The other starters from last year’s defense: Stephen Paea is a starting defensive end for the Redskins; cornerback Tim Jennings just signed with the Buccaneers; Charles Tillman is starting at cornerback for the Panthers; Chris Conte is a back-up safety for the Buccaneers.

Lamarr Houston is a back-up outside linebacker with the Bears; safety Ryan Mundy is on injured reserve with a hip injury. Linebackers Lance Briggs and D.J. Williams are not in the NFL.

6. Don’t be surprised if Fox’s first team takes a step back before finishing strong. Fox’s first team in Carolina in 2002 actually won its first three games — against non-playoff competition — before losing eight straight. The Panthers won four of their last five games — including a 24-14 victory over the Bears — and played in the Super Bowl the following season.

Fox’s first team at Denver in 2011 started 1-4, but won seven of eight games after the bye week — capped by a 13-10 overtime victory against the Bears — before backing into the playoffs with Tim Tebow at quarterback.

7. So far, so good for the Bears’ May-December braintrust of 38-year-old general manager Ryan Pace and 60-year-old Fox. The Bears’ roster has a long way to go, but Fox was encouraged by the process and the dynamic.

“I thought they did a tremendous job,” Fox said of Pace and the personnel department staff. “I didn’t see our scouts during camp; they were in looking at tape. That’s their job. The guys they brought to us make us legitimately better. Only time will tell, but they worked at it very hard and I thought it was very smooth, particularly for our first 53-man cut and even after that.”

8. Pick to click: Keep an eye on rookie safety Harold Jones-Quartey, a self-described “come-down-and-knock-your-head-off kind of player” who was claimed on waivers from the Cardinals. He was signing a practice-squad contract with Arizona when the Bears claimed him on waivers.

Jones-Quartey comes from a humble football background — he played on a club team in Columbus, Ohio (the Columbus Crusaders) because his high school didn’t have a football team. He played collegiately at Division II University of Findlay (Ohio). He was an undrafted free agent who made the Cardinals’ training camp roster off a try-out.

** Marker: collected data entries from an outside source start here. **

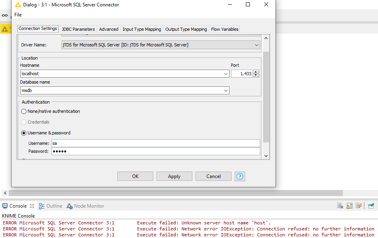This screenshot has height=238, width=378.
Task: Select None/native authentication radio button
Action: (x=24, y=112)
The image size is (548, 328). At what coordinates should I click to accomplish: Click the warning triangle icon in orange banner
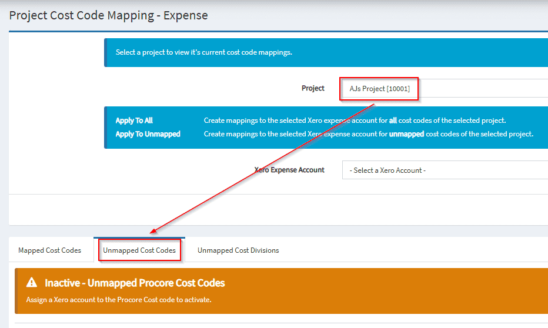pos(32,283)
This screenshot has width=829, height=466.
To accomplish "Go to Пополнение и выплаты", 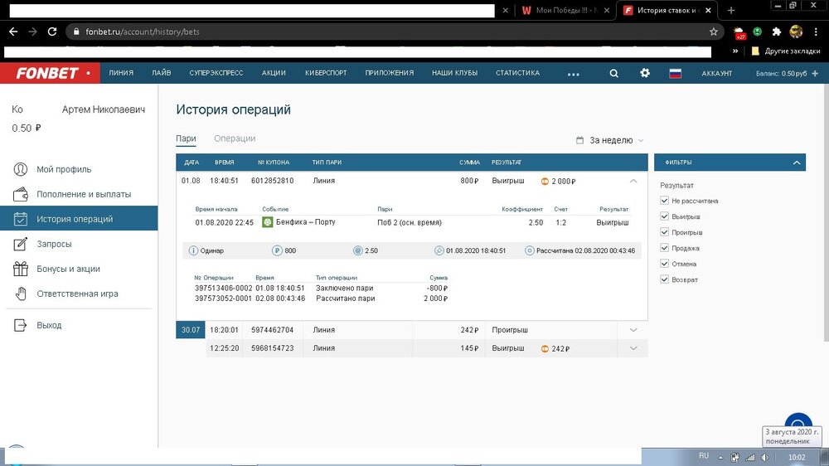I will (83, 194).
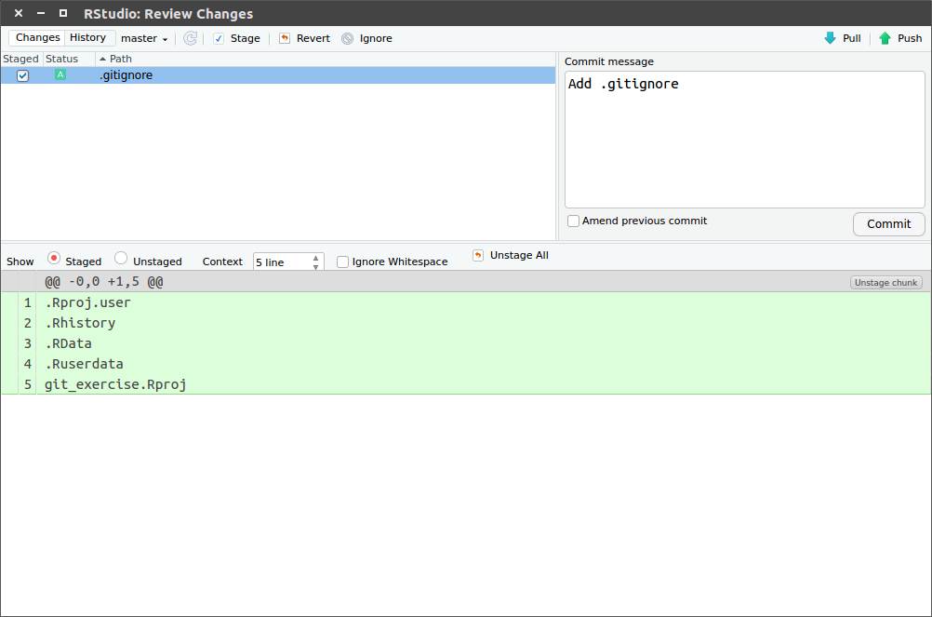Switch to the Changes tab

pyautogui.click(x=36, y=36)
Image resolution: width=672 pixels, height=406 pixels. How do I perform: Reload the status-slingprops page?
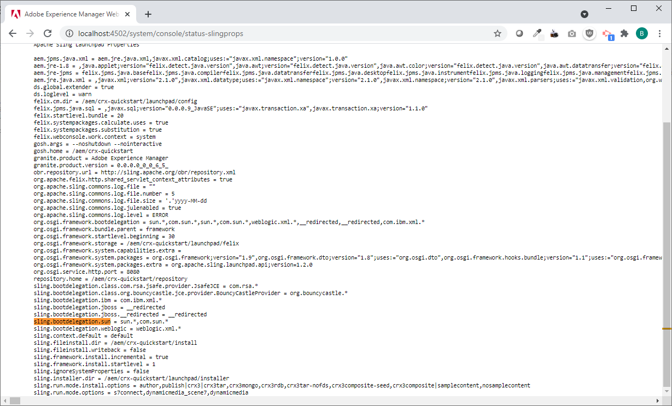pos(48,33)
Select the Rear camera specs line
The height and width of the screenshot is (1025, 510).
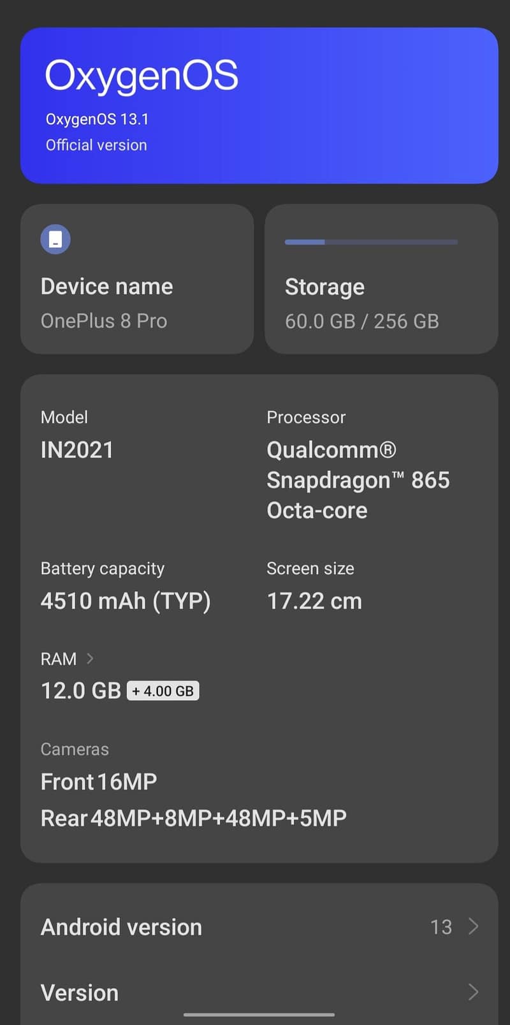[193, 817]

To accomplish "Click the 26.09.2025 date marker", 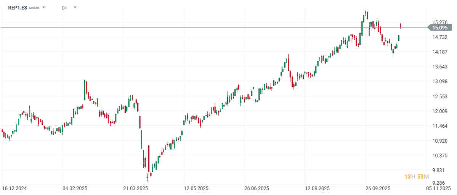I will (x=378, y=188).
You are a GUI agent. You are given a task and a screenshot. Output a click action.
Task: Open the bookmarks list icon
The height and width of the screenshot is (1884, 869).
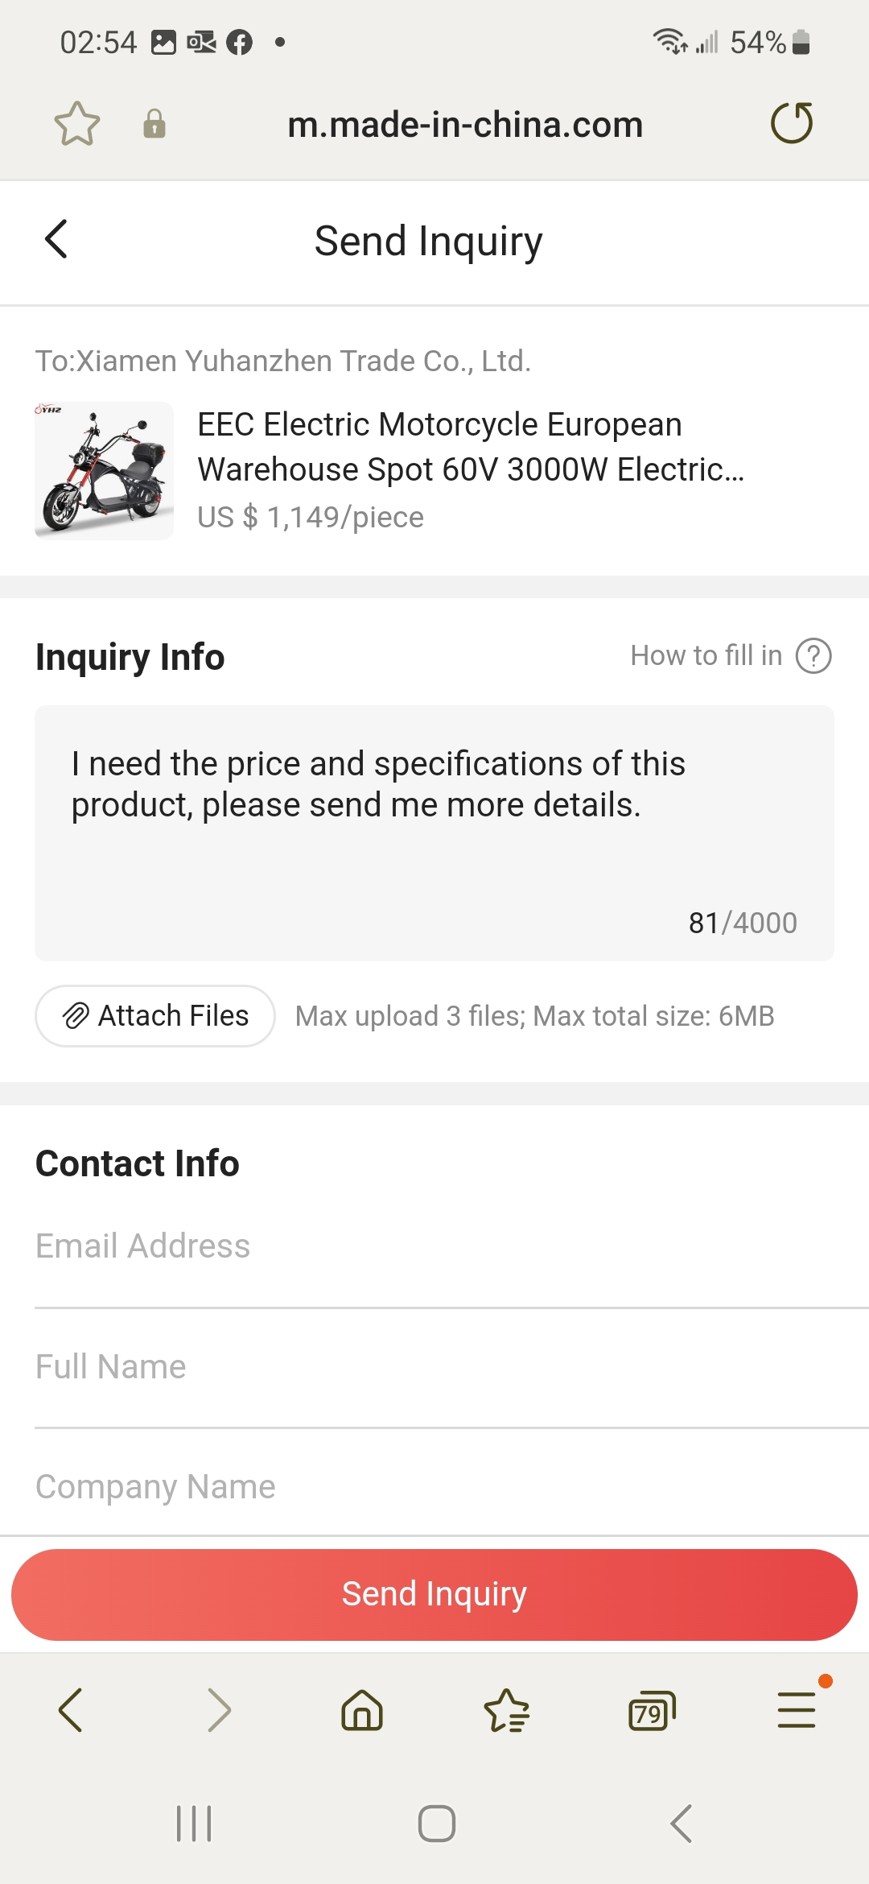click(506, 1710)
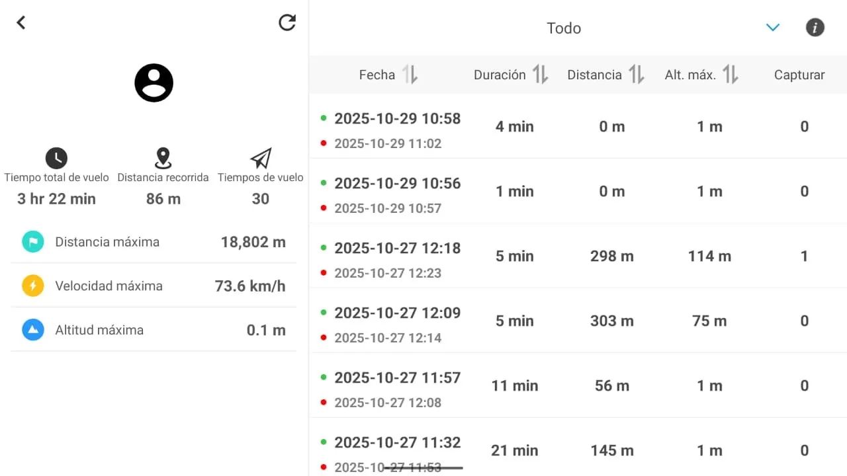Image resolution: width=847 pixels, height=476 pixels.
Task: Tap the paper plane flights icon
Action: pos(261,158)
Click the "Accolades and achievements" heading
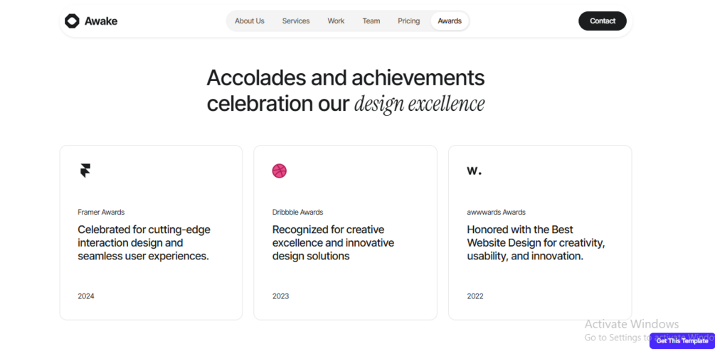The width and height of the screenshot is (715, 361). coord(346,77)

But he looks like a Vic Fangio kind of player. Though his favorite players is former Ravens All-Pro safety Ed Reed, he compared his style to Donte Whitner and Antoine Bethea, both Pro Bowl safeties under Fangio. “I’m a physical player,” Jones-Quartey said.

9. Rookie linebacker John Timu beat long shot odds to make the roster, but he also fits the Fangio profile. Timu was one of five players from the University of Washington’s 2014 defense to make the NFL, including defensive tackle Danny Shelton (12th overall), cornerback Marcus Peters (18th overall), linebacker Shaq Thompson (25th overall) and linebacker Hau’oli Kikaha (44th overall).

“A great group of guys — a lot of alpha-dogs who were ready to grow,” Timu said. “It was like death row, guys who had nothing to lose — that was our mindset. We were in attack mode.”

Timu said that mindset was instilled by former defensive coordinator Justin Wilcox, who would show Fangio-era 49ers tape to his players. “We’d always watch how it should have been done — and it was the Niners’ film,” Timu said.

10. Little things count: Under Fox, lockers at Halas Hall are back to being organized by position. Under Marc Trestman, lockers of offensive and defensive players were interspersed to promote team-building.

The move typified the difficulty of the Trestman era. The intentions were good, but not really practical in the NFL.

“This is the way it should be,” offensive tackle Jermon Bushrod said of the traditional set-up. “We’re a unit and that goes for all three phases. I get the other set-up. But we have to be around each other. We have to talk to each other about different things. It doesn’t just stop with the classroom. It’s good for us to be together. It’s just part of our continuity.”